Recent Rafale controversy seems to hinge around three things: price, propriety and workshare. On price, two questions arise: one, about a significant escalation in the final agreed price; two, about GoI’s claim that this final price saved the taxpayer quite some money. The process violation has been alleged on three issues: one, why the runner-up (L2), Eurofighter, was not played off against Rafale; two, why the entire initial contract was dropped abruptly; three, why Cabinet approval was not sought for the new deal, which involved no competition and reduced numbers.
Why Not Tata ? Why Not HAL? Why Reliance? Because the final negotiated contract is for offsets of industrial defence goods, not an agreement to co-produce planes, which is HAL’s only competence. The Defence Research and Development Organisation (DRDO) reportedly gets Rs 9,000 crore worth of offset work from Dassault, while Reliance is simply the biggest, not only, beneficiary of the remaining Rs 21,000 crore.
Tata and Bharat Forge are the only ones actually producing defence equipment currently, and it was Dassault’s prerogative to pick its industrial partner. But this still doesn’t answer the question of alleged cronyism. Would Dassault tying up with Reliance (Mukesh Ambani) in 2012.
India in 2016 agreed to buy 36 Rafale combat planes for around USD8.9 billion. Some of the major JVs formed for win a slice of the defence pie are:
1.Adani – Saab
Sweden’s Saab tied up with Adani Group to bid for defence deals in India, with a focus on manufacturing Gripen fighter jets in the country. Their plan in India are to building new fighters is very similar to doing high technology projects in energy sector.
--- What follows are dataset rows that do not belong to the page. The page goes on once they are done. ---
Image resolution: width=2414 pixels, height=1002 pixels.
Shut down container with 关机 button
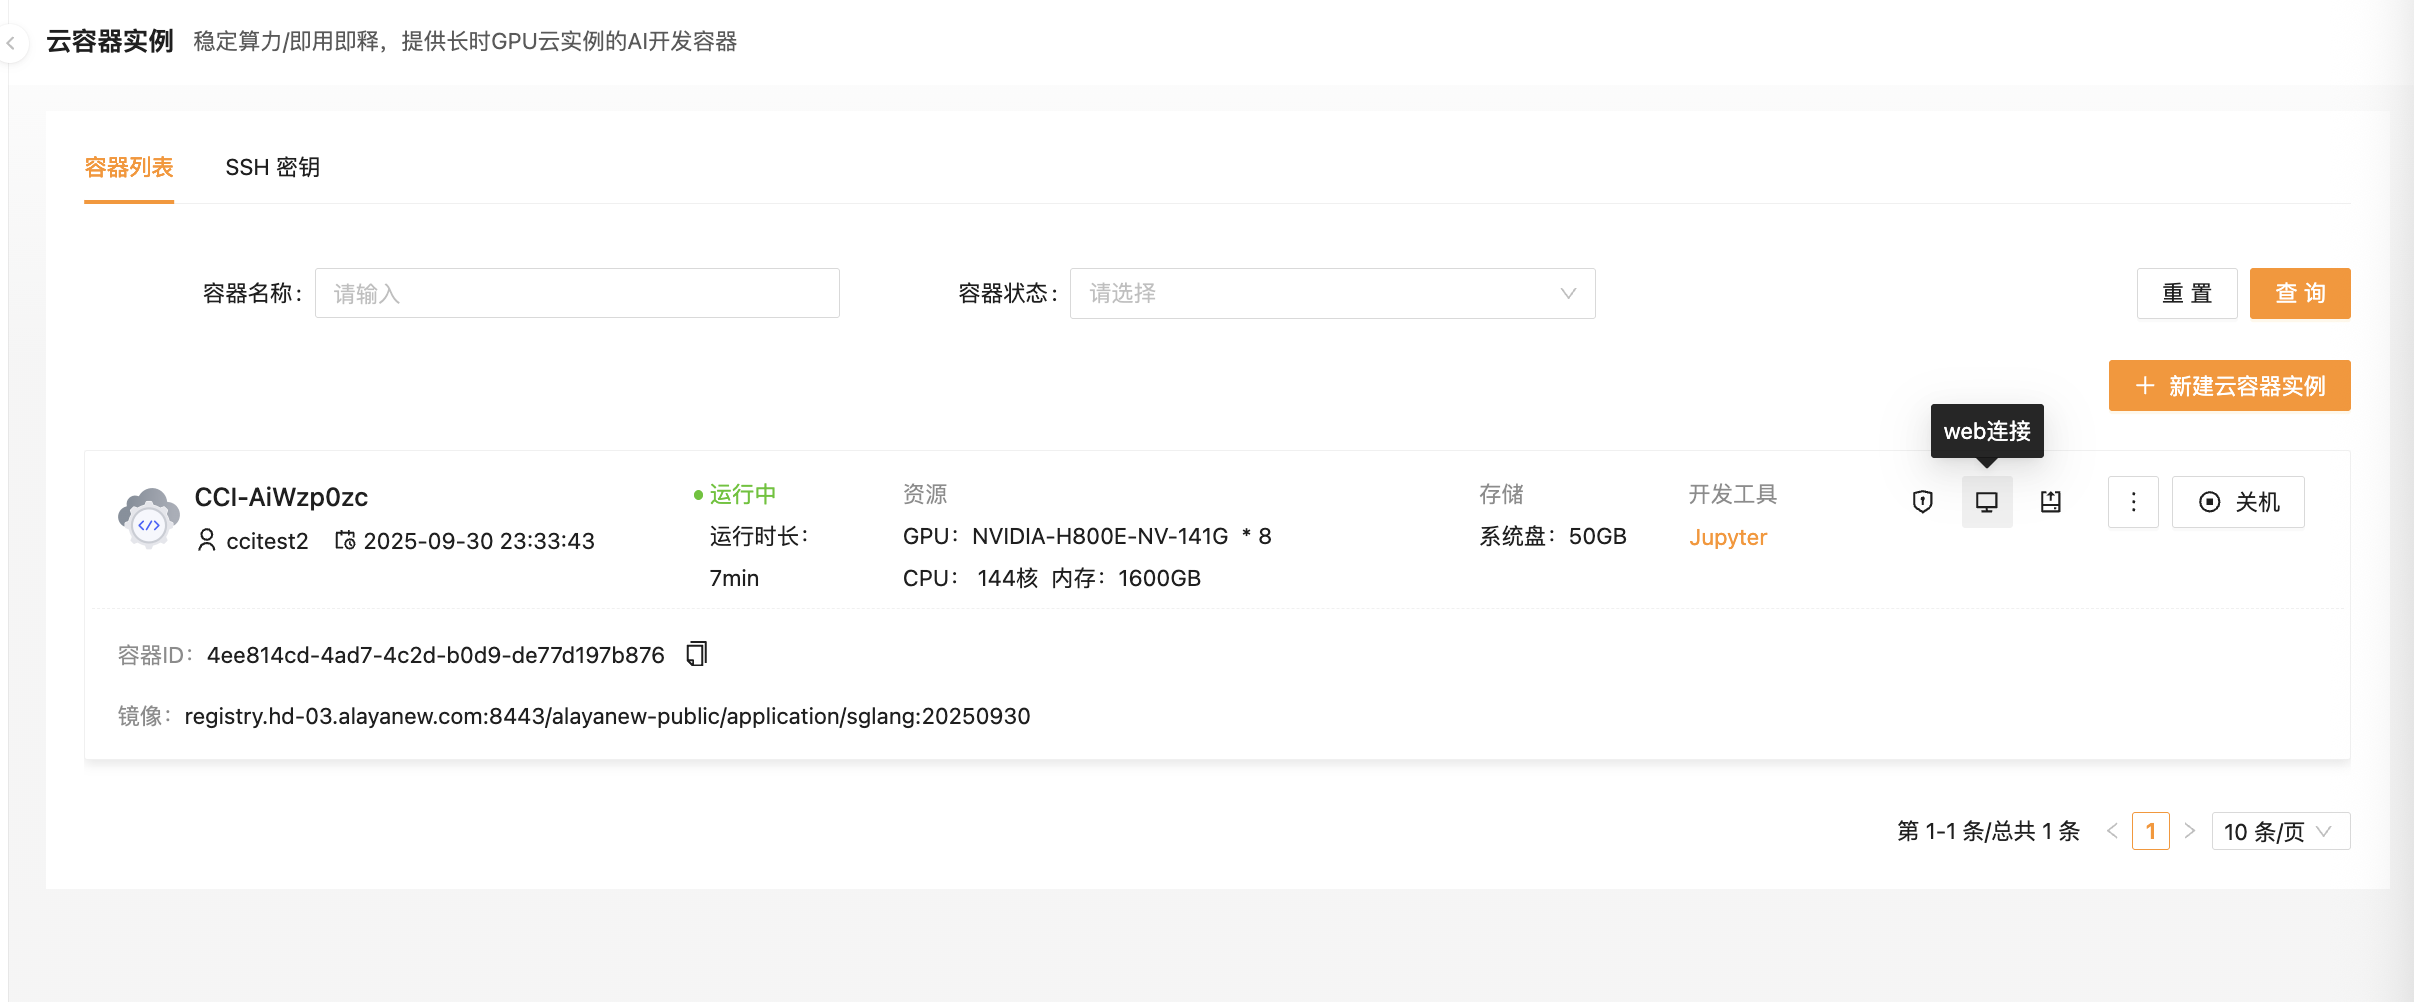tap(2237, 502)
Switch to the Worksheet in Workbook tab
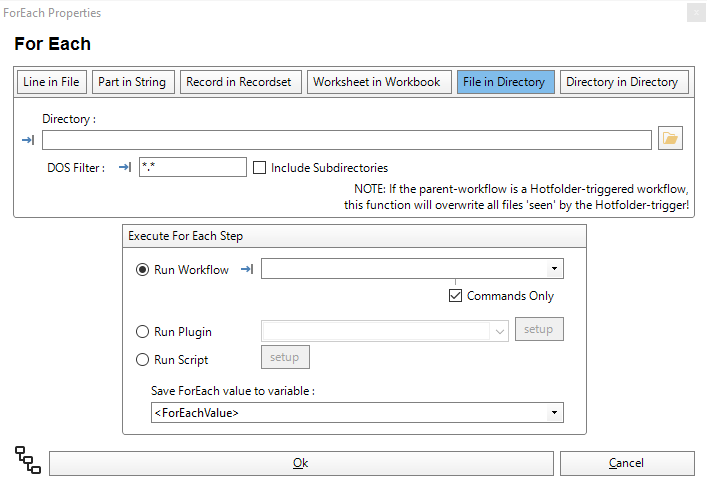 tap(376, 82)

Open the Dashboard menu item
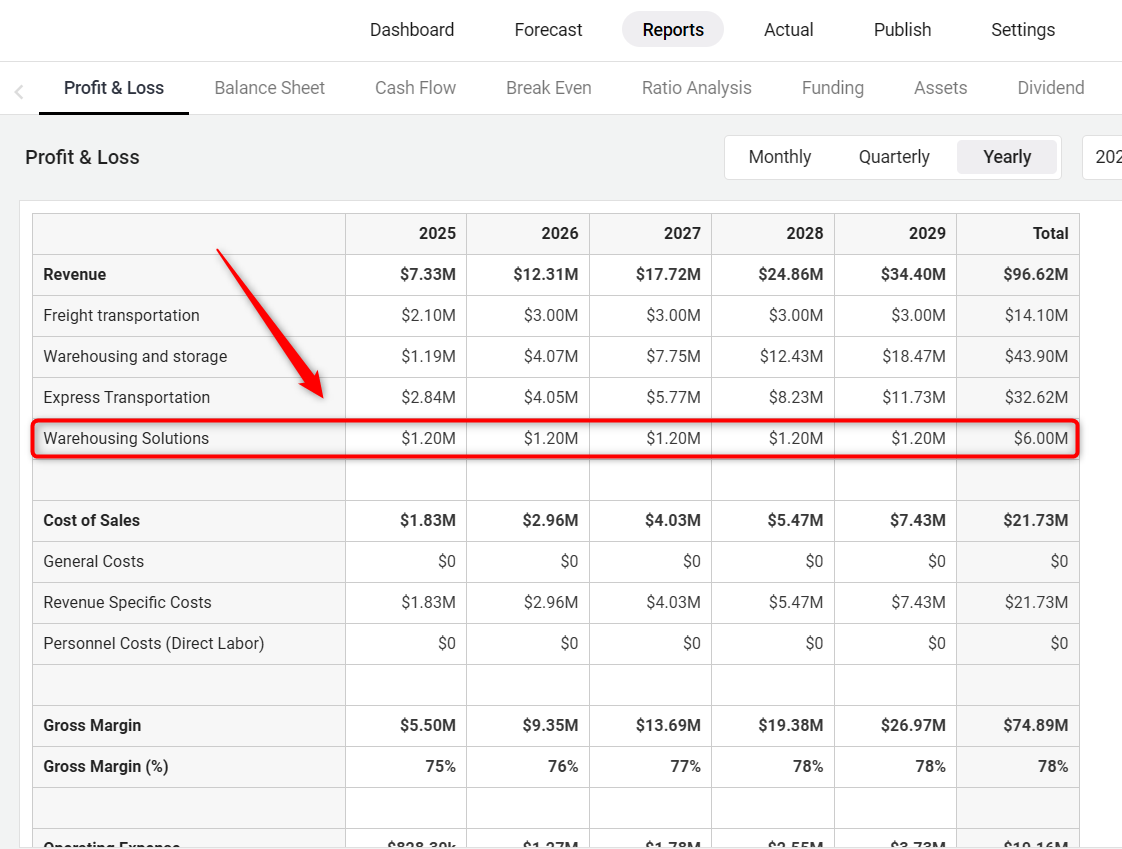click(x=412, y=30)
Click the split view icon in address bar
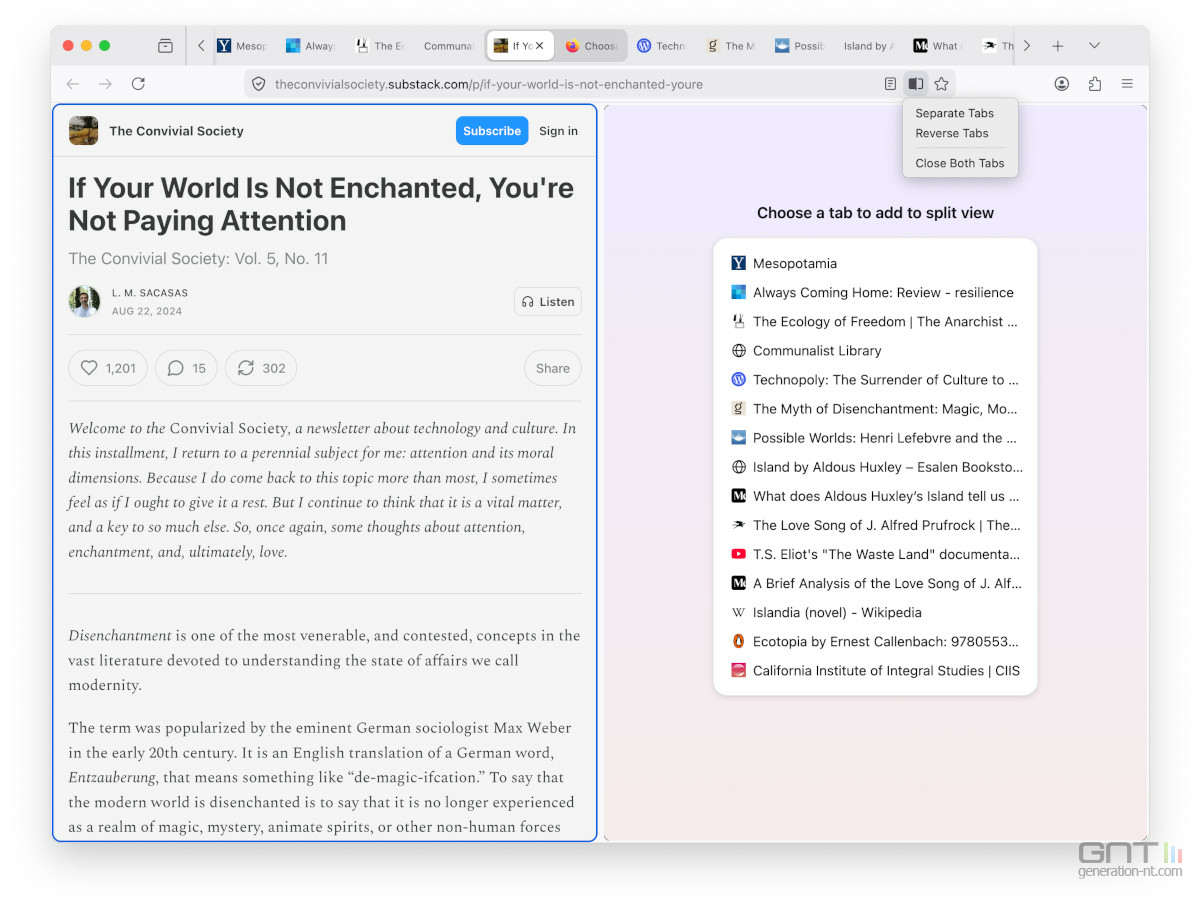The width and height of the screenshot is (1200, 900). 915,84
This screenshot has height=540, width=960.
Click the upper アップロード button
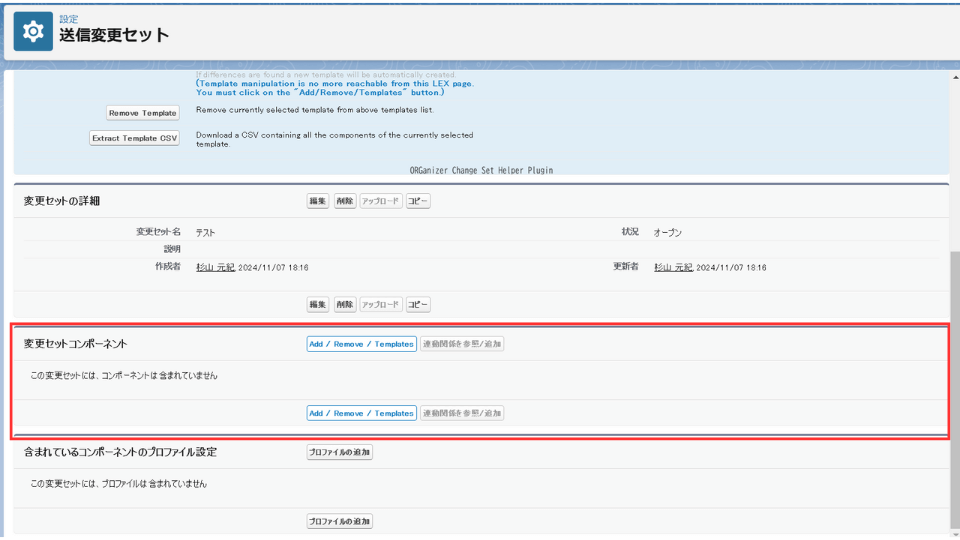[380, 201]
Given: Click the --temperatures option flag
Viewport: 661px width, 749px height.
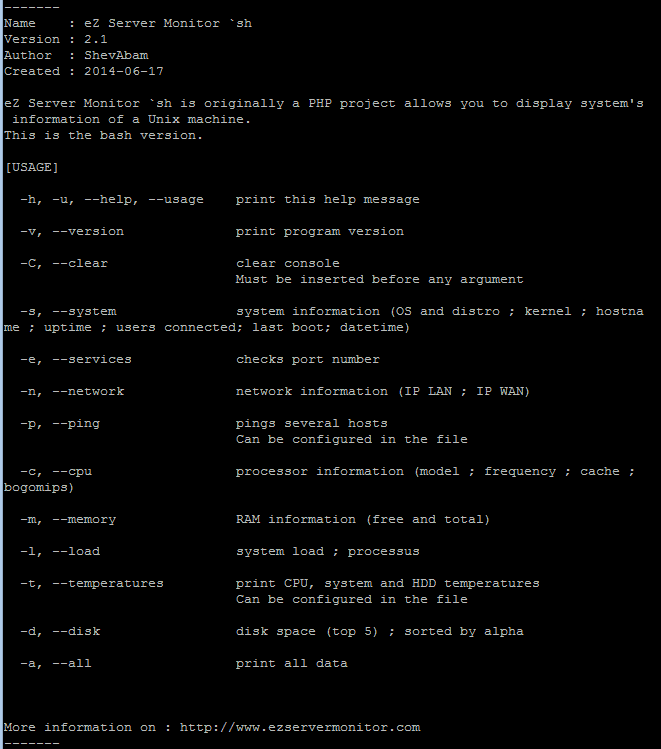Looking at the screenshot, I should tap(108, 584).
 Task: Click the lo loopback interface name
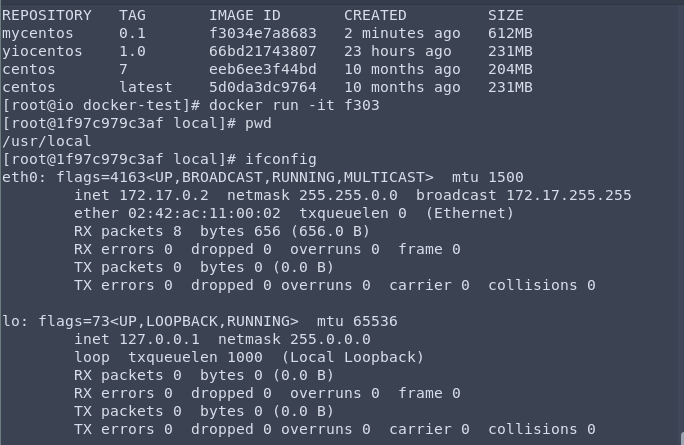[x=11, y=322]
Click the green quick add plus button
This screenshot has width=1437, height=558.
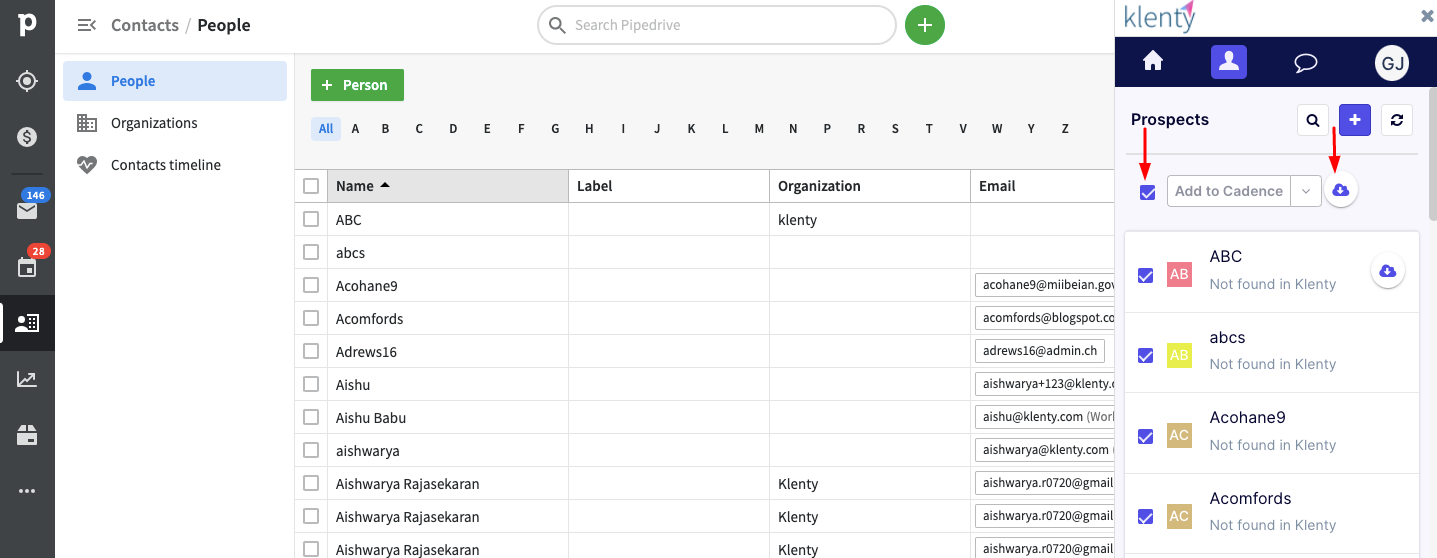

Together with the Adani Group, Saab will bid to make about 100 single engine fighters for Indian Air Force (IAF), a contract worth USD 15 billion.
2.Reliance – Dassault
Large scale entry Reliance Group of Anil Ambani into defence sector was in 2015, when he took controlling stake in Pipavav Defence and Offshore Engineering Co, which made warships and energy exploration vessels. It was later renamed as Reliance Defence and Engineering. Since then, Reliance bought large land parcels to build an aerospace facility and signed more than half a dozen joint venture agreements with foreign companies, including the big one with Rafael Advanced Defence Systems of Israel.
Reliance Aerostructure’s incorporated a 51:49 joint venture with Dassault Aviation, with the aim of becoming a key player in executing the offset obligations arising out of the 7.87 billion euro deal for Rafel fighter jets. India and France signed a purchase agreement for supply of 36 Rafale fighter jets for 7.87 billion euros in September last year and the contract includes a 50 per cent offset obligation about Rs 30,000 crore, the largest ever offset contract in India.
Reliance Defence will also work with Russia’s state-run arms manufacturer Almaz-Antey on the entire range of air defence systems required for India.
3.Larsen & Toubro- MBDA
Engineering conglomerate L&T formed a joint venture (JV) with France’s MBDA to develop and supply missiles and missile systems to the Indian armed forces. MBDA is jointly held by Airbus Group, BAE Systems and Leonardo and has expertise in developing all kinds of missile systems.
Indian government deciding not to buy missile systems from overseas but source it domestically. They will develop and supply fifth-generation anti-tank guided missiles for coastal and high-speed target drones.
4.Tata Advanced Systems-Lockheed Martin
US aircraft major Lockheed Martin signed an agreement with Tata Advanced Systems (TAS) in June to produce F-16 fighter planes in India. The American giant has a plan to shift its Fort Worth, Texas plant to India to win billions of dollars worth of order from the Indian military. Tata also plan to export the F-16 from the Indian plant.
The multi-role F-16 has been in production since 1978, with Lockheed so far producing a total of 4,500 units of the aircraft of which 3,200 are currently in service across the world.
5.Mahindra – Airbus
Airbus Helicopters, last year, awarded a contract to Mahindra Aerostructures to make airframe parts for the AS565 MBe Panther helicopter. These parts will be produced at the Mahindra facility in Bengaluru. They will be shipped directly to the Airbus Helicopter production line in Marignane, France where they will be integrated with the rest of the airframe assembly and will form a critical part of the Panthers sold worldwide. The contract positioned Mahindra
Aerostructures as the first Indian company to receive a direct manufacturing contract from Airbus Helicopters as a Tier 1 supplier.